Also known as the Chow-Husky the Chusky is a medium to large sized dog. He is definitely best suited for experienced dog owners and those with active lifestyles as he is very spirited and energetic. He will live for 10 to 12 years and is in the Working group of dogs with talents in Guard dog and companionship. He is a mixed breed being a cross between the Chow Chow and the Siberian Husky.

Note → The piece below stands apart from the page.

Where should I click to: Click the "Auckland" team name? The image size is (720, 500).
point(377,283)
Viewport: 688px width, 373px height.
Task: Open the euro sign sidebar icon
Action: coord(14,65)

Here is the Chusky at a Glance
Average height 18 to 23 inches
Average weight 40 to 65 pounds
Coat type Dense, soft, thick
Hypoallergenic? No
Grooming Needs Moderate
Shedding Moderate to high (constant and seasonal shedding)
Brushing Regular – once a day when shedding is heavy
Touchiness Low to moderate
Tolerant to Solitude? No, can suffer from separation anxiety
Barking Low to moderate
Tolerance to Heat Low to moderate
Tolerance to Cold High – does best in cold climates
Good Family Pet? Good to very good
Good with Children? Very good
Good with other Dogs? Moderate – needs socialization
Good with other Pets? Good
A roamer or Wanderer? Moderate to high
A Good Apartment Dweller? Not especially because of his energy levels
Good Pet for new Owner? Moderate – harder to train than many dogs
Trainability Fairly hard to train
Exercise Needs Fairly high
Tendency to get Fat Moderate
Major Health Concerns None known
Other Health Concerns Eye problems, hip dysplasia, dental problems
Life Span 10 to 12 years
Average new Puppy Price $200 to $800
Average Annual Medical Expense $500 – $650
Average Annual Non-Medical Expense $550 – $700

Where does the Chusky come from?

Chusky origins are not really known. There have been mixed dogs for as long as there have been pure bred, but the deliberate mixing of two pure breeds and then naming that offspring is a recent development in the last 20 years. Also know as hybrid or designer dogs these are growing in popularity at the moment. Therefore it is important to take care should you want a designer dog. Buy from trustworthy breeders, avoid buying just based on a picture you saw online as appearance can vary even in one litter. The best way to see what appearance and temperament you could be dealing with is to look to the parents.

The Siberian Husky

While the history of this Russian dog is mostly unclear we known from DNA tests that this is one of the oldest dog breeds around today. It is thought he comes from a dog the Siberian nomads had called the Chukchi. These dogs were used as sled dogs and as family dogs. Children usually slept with them to get warmth and comfort. The Siberian Husky came to Alaska in 19098 where he was used as a sled dog and entered into dogsled races. While no more Siberians can come from Siberia now with the Borders closed they continue to do well in North America though they are now a little different to the Chukchi dog.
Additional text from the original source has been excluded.